## Records supplied
^^^^
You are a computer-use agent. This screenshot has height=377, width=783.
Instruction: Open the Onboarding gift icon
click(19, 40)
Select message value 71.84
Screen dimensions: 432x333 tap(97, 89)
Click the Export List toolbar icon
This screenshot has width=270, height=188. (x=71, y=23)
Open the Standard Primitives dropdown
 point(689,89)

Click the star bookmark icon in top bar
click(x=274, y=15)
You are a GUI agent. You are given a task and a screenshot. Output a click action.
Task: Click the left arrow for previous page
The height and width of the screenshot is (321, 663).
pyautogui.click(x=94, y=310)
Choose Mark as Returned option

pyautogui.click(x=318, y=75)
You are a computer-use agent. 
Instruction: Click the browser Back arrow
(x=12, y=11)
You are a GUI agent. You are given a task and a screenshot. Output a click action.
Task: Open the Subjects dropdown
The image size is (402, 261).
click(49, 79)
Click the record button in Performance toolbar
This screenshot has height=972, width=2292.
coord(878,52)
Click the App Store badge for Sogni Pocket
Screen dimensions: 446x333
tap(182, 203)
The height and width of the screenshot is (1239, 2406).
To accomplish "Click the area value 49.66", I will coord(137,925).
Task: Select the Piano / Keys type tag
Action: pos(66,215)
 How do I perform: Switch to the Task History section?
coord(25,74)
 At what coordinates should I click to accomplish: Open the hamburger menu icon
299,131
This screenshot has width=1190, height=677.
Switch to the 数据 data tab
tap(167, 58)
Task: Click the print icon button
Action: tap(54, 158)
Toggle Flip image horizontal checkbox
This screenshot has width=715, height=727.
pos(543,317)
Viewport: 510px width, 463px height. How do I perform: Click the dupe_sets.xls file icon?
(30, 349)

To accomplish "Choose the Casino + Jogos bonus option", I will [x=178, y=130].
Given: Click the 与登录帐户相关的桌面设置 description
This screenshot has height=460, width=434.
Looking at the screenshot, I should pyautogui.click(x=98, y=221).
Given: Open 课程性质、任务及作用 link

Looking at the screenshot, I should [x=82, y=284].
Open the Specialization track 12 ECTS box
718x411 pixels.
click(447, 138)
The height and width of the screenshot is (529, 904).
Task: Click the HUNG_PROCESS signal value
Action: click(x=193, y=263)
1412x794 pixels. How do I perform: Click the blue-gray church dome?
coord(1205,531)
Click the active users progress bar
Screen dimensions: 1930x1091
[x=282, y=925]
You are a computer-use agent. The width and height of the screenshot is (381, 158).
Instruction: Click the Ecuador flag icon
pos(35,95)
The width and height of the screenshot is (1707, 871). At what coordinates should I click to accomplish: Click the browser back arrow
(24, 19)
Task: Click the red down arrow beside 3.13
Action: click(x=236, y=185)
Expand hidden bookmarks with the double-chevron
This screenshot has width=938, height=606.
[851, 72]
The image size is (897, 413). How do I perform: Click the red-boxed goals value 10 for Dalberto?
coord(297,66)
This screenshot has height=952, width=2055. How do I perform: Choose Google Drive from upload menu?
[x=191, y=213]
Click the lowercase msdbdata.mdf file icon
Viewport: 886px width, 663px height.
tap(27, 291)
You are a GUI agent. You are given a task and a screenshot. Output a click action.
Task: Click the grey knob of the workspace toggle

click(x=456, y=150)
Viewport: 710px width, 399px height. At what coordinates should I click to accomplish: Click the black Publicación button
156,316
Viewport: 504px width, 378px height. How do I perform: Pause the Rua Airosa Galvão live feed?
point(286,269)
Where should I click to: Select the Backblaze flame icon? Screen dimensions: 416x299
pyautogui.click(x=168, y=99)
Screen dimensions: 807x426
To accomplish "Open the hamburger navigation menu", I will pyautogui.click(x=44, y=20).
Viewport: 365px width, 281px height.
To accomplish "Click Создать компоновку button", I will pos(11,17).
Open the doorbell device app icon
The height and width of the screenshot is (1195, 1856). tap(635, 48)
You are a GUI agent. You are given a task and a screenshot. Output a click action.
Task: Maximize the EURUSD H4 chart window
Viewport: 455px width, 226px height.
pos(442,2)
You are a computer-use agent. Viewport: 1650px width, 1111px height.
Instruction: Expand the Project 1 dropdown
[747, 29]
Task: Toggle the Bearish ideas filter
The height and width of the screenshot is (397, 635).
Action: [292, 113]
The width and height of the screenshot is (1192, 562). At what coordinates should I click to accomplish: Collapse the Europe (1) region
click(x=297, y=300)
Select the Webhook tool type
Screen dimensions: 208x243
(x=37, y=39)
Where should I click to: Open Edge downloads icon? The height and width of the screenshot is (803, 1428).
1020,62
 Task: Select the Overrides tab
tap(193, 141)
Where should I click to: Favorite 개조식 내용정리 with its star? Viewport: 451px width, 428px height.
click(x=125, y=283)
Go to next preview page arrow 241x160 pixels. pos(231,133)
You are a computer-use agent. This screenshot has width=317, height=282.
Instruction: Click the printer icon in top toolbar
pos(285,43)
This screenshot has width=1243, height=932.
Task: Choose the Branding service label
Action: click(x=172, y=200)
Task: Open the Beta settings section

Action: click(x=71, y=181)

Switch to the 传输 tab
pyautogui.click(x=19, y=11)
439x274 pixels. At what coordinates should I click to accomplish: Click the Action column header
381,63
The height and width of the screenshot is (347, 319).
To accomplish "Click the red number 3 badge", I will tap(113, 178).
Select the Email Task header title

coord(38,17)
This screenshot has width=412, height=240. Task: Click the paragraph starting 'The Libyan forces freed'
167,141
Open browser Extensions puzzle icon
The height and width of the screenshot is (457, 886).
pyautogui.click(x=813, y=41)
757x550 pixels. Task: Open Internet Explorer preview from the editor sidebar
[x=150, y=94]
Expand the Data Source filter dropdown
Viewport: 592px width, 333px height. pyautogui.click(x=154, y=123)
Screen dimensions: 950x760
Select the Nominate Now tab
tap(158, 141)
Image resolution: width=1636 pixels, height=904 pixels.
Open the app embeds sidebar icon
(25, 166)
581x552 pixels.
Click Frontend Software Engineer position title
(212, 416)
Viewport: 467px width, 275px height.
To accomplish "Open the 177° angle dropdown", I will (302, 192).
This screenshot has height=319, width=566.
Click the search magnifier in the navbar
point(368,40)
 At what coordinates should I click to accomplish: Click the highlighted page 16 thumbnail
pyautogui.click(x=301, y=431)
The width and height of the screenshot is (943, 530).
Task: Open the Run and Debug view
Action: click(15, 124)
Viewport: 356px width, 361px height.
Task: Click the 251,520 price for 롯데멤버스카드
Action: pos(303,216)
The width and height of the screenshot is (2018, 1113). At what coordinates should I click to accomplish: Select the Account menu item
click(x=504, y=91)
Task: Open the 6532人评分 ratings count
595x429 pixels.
^^^^
## Brief
Retype the listing above line for line, keeping every character as it is.

## In response
You are a computer-use agent. This screenshot has height=377, width=783.
Instruction: Open the Onboarding gift icon
click(19, 40)
Select message value 71.84
Screen dimensions: 432x333 tap(97, 89)
Click the Export List toolbar icon
This screenshot has width=270, height=188. (x=71, y=23)
Open the Standard Primitives dropdown
 point(689,89)

Click the star bookmark icon in top bar
click(x=274, y=15)
You are a GUI agent. You are given a task and a screenshot. Output a click action.
Task: Click the left arrow for previous page
The height and width of the screenshot is (321, 663).
pyautogui.click(x=94, y=310)
Choose Mark as Returned option

pyautogui.click(x=318, y=75)
You are a computer-use agent. 
Instruction: Click the browser Back arrow
(x=12, y=11)
You are a GUI agent. You are given a task and a screenshot. Output a click action.
Task: Open the Subjects dropdown
The image size is (402, 261).
click(49, 79)
Click the record button in Performance toolbar
This screenshot has height=972, width=2292.
coord(878,52)
Click the App Store badge for Sogni Pocket
Screen dimensions: 446x333
tap(182, 203)
The height and width of the screenshot is (1239, 2406).
To accomplish "Click the area value 49.66", I will coord(137,925).
Task: Select the Piano / Keys type tag
Action: pos(66,215)
 How do I perform: Switch to the Task History section?
coord(25,74)
 At what coordinates should I click to accomplish: Open the hamburger menu icon
299,131
This screenshot has width=1190, height=677.
Switch to the 数据 data tab
tap(167, 58)
Task: Click the print icon button
Action: tap(54, 158)
Toggle Flip image horizontal checkbox
This screenshot has width=715, height=727.
pos(543,317)
Viewport: 510px width, 463px height. How do I perform: Click the dupe_sets.xls file icon?
(30, 349)

To accomplish "Choose the Casino + Jogos bonus option", I will [x=178, y=130].
Given: Click the 与登录帐户相关的桌面设置 description
This screenshot has height=460, width=434.
Looking at the screenshot, I should pyautogui.click(x=98, y=221).
Given: Open 课程性质、任务及作用 link

Looking at the screenshot, I should [x=82, y=284].
Open the Specialization track 12 ECTS box
718x411 pixels.
click(447, 138)
The height and width of the screenshot is (529, 904).
Task: Click the HUNG_PROCESS signal value
Action: click(x=193, y=263)
1412x794 pixels. How do I perform: Click the blue-gray church dome?
coord(1205,531)
Click the active users progress bar
Screen dimensions: 1930x1091
[x=282, y=925]
You are a computer-use agent. The width and height of the screenshot is (381, 158).
Instruction: Click the Ecuador flag icon
pos(35,95)
The width and height of the screenshot is (1707, 871). At what coordinates should I click to accomplish: Click the browser back arrow
(24, 19)
Task: Click the red down arrow beside 3.13
Action: click(x=236, y=185)
Expand hidden bookmarks with the double-chevron
This screenshot has width=938, height=606.
[851, 72]
The image size is (897, 413). How do I perform: Click the red-boxed goals value 10 for Dalberto?
coord(297,66)
This screenshot has height=952, width=2055. How do I perform: Choose Google Drive from upload menu?
[x=191, y=213]
Click the lowercase msdbdata.mdf file icon
Viewport: 886px width, 663px height.
tap(27, 291)
You are a GUI agent. You are given a task and a screenshot. Output a click action.
Task: Click the grey knob of the workspace toggle

click(x=456, y=150)
Viewport: 710px width, 399px height. At what coordinates should I click to accomplish: Click the black Publicación button
156,316
Viewport: 504px width, 378px height. How do I perform: Pause the Rua Airosa Galvão live feed?
point(286,269)
Where should I click to: Select the Backblaze flame icon? Screen dimensions: 416x299
pyautogui.click(x=168, y=99)
Screen dimensions: 807x426
To accomplish "Open the hamburger navigation menu", I will pyautogui.click(x=44, y=20).
Viewport: 365px width, 281px height.
To accomplish "Click Создать компоновку button", I will pos(11,17).
Open the doorbell device app icon
The height and width of the screenshot is (1195, 1856). tap(635, 48)
You are a GUI agent. You are given a task and a screenshot. Output a click action.
Task: Maximize the EURUSD H4 chart window
Viewport: 455px width, 226px height.
pos(442,2)
You are a computer-use agent. Viewport: 1650px width, 1111px height.
Instruction: Expand the Project 1 dropdown
[747, 29]
Task: Toggle the Bearish ideas filter
The height and width of the screenshot is (397, 635).
Action: [292, 113]
The width and height of the screenshot is (1192, 562). At what coordinates should I click to accomplish: Collapse the Europe (1) region
click(x=297, y=300)
Select the Webhook tool type
Screen dimensions: 208x243
(x=37, y=39)
Where should I click to: Open Edge downloads icon? The height and width of the screenshot is (803, 1428).
1020,62
 Task: Select the Overrides tab
tap(193, 141)
Where should I click to: Favorite 개조식 내용정리 with its star? Viewport: 451px width, 428px height.
click(x=125, y=283)
Go to next preview page arrow 241x160 pixels. pos(231,133)
You are a computer-use agent. This screenshot has width=317, height=282.
Instruction: Click the printer icon in top toolbar
pos(285,43)
This screenshot has width=1243, height=932.
Task: Choose the Branding service label
Action: click(x=172, y=200)
Task: Open the Beta settings section

Action: click(x=71, y=181)

Switch to the 传输 tab
pyautogui.click(x=19, y=11)
439x274 pixels. At what coordinates should I click to accomplish: Click the Action column header
381,63
The height and width of the screenshot is (347, 319).
To accomplish "Click the red number 3 badge", I will tap(113, 178).
Select the Email Task header title

coord(38,17)
This screenshot has width=412, height=240. Task: Click the paragraph starting 'The Libyan forces freed'
167,141
Open browser Extensions puzzle icon
The height and width of the screenshot is (457, 886).
pyautogui.click(x=813, y=41)
757x550 pixels. Task: Open Internet Explorer preview from the editor sidebar
[x=150, y=94]
Expand the Data Source filter dropdown
Viewport: 592px width, 333px height. pyautogui.click(x=154, y=123)
Screen dimensions: 950x760
Select the Nominate Now tab
tap(158, 141)
Image resolution: width=1636 pixels, height=904 pixels.
Open the app embeds sidebar icon
(25, 166)
581x552 pixels.
Click Frontend Software Engineer position title
(212, 416)
Viewport: 467px width, 275px height.
To accomplish "Open the 177° angle dropdown", I will (302, 192).
This screenshot has height=319, width=566.
Click the search magnifier in the navbar
point(368,40)
 At what coordinates should I click to accomplish: Click the highlighted page 16 thumbnail
pyautogui.click(x=301, y=431)
The width and height of the screenshot is (943, 530).
Task: Open the Run and Debug view
Action: click(15, 124)
Viewport: 356px width, 361px height.
Task: Click the 251,520 price for 롯데멤버스카드
Action: pos(303,216)
The width and height of the screenshot is (2018, 1113). At what coordinates should I click to accomplish: Select the Account menu item
click(x=504, y=91)
Task: Open the 6532人评分 ratings count
595x429 pixels.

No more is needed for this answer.